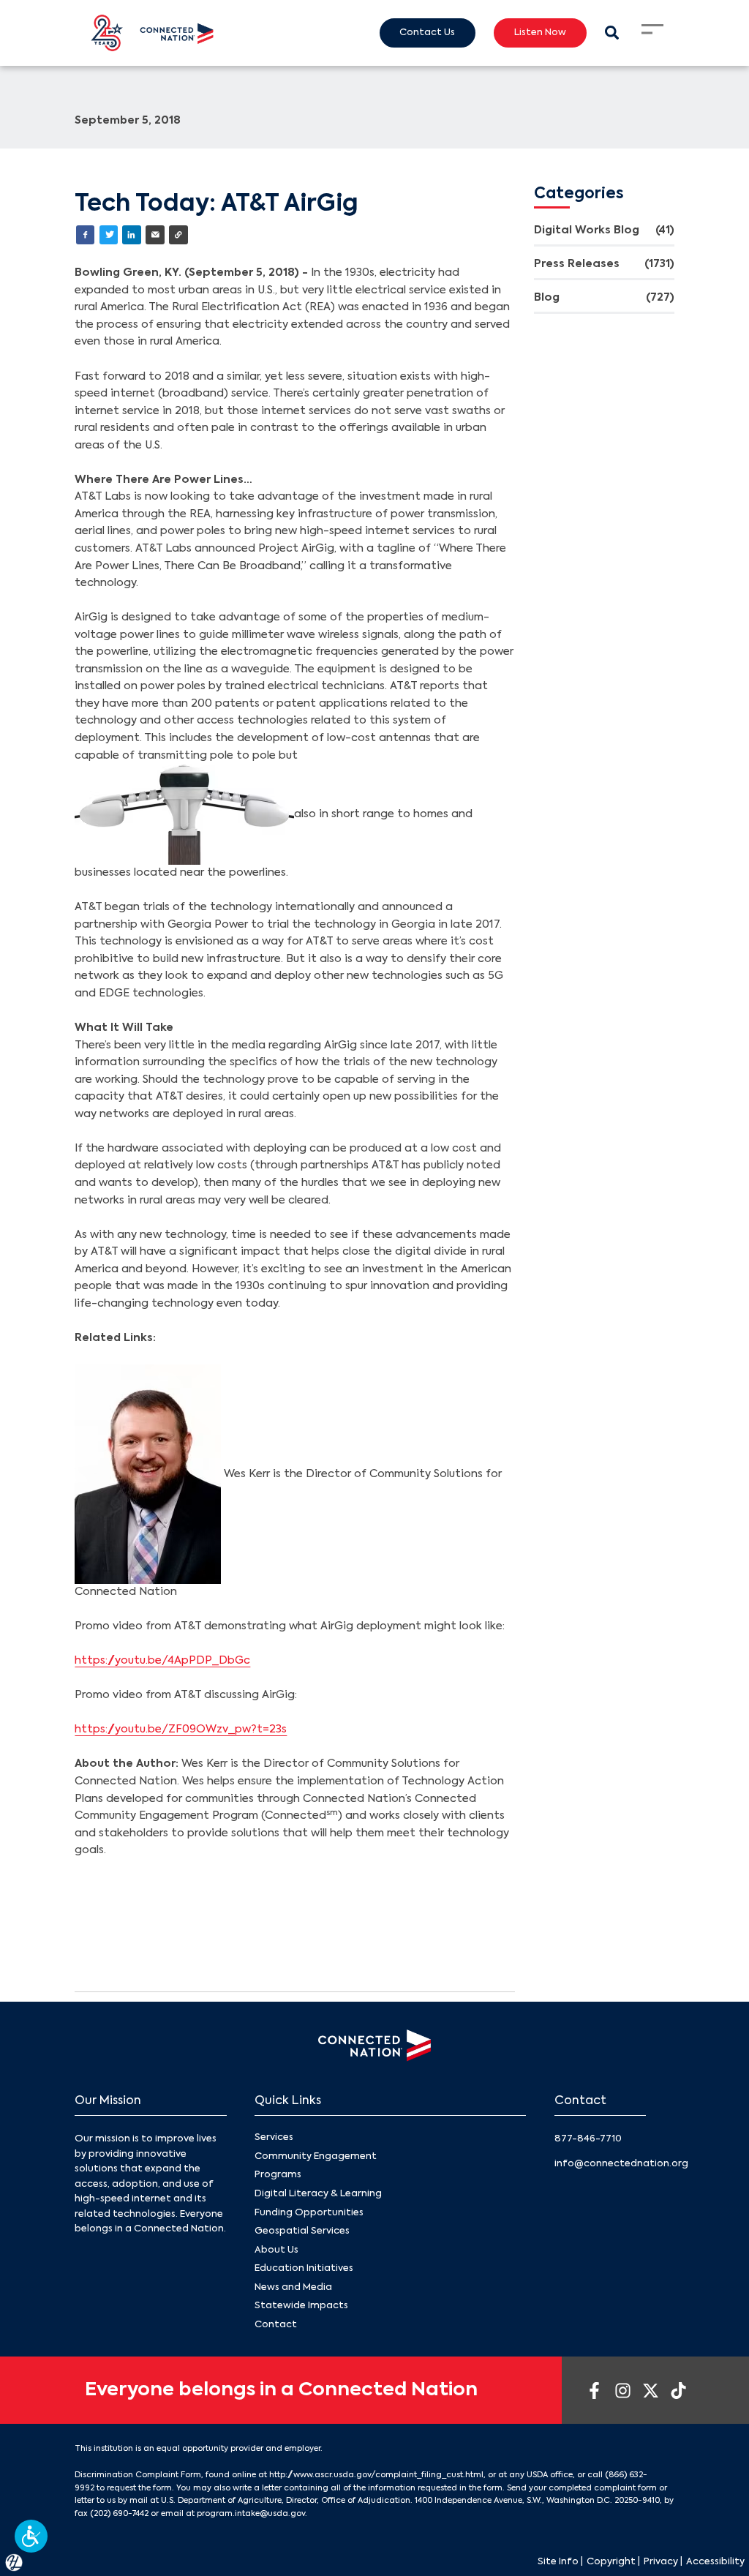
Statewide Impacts (301, 2305)
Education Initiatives (304, 2268)
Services (274, 2137)
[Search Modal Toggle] (611, 32)
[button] (31, 2536)
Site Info (558, 2561)
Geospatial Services (302, 2231)
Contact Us (427, 32)
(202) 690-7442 (119, 2513)
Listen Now (540, 32)
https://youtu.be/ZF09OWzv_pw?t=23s (181, 1729)
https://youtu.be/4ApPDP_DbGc (162, 1661)
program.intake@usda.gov (251, 2513)
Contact (276, 2324)
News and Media (293, 2287)
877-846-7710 (588, 2139)
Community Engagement (316, 2156)
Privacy (661, 2561)
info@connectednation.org (621, 2163)
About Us (276, 2250)
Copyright (611, 2561)
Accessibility (715, 2561)
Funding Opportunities (309, 2213)
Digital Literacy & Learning (318, 2193)
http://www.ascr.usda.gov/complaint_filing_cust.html (376, 2475)
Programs (278, 2174)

● **PROBLEM**
Quote the records in full and exactly; skip any image.

● **OUTPUT OF THE TASK**
Statewide Impacts (301, 2305)
Education Initiatives (304, 2268)
Services (274, 2137)
[Search Modal Toggle] (611, 32)
[button] (31, 2536)
Site Info (558, 2561)
Geospatial Services (302, 2231)
Contact Us (427, 32)
(202) 690-7442 (119, 2513)
Listen Now (540, 32)
https://youtu.be/ZF09OWzv_pw?t=23s (181, 1729)
https://youtu.be/4ApPDP_DbGc (162, 1661)
program.intake@usda.gov (251, 2513)
Contact (276, 2324)
News and Media (293, 2287)
877-846-7710 (588, 2139)
Community Engagement (316, 2156)
Privacy (661, 2561)
info@connectednation.org (621, 2163)
About Us (276, 2250)
Copyright (611, 2561)
Accessibility (715, 2561)
Funding Opportunities (309, 2213)
Digital Literacy & Learning (318, 2193)
http://www.ascr.usda.gov/complaint_filing_cust.html (376, 2475)
Programs (278, 2174)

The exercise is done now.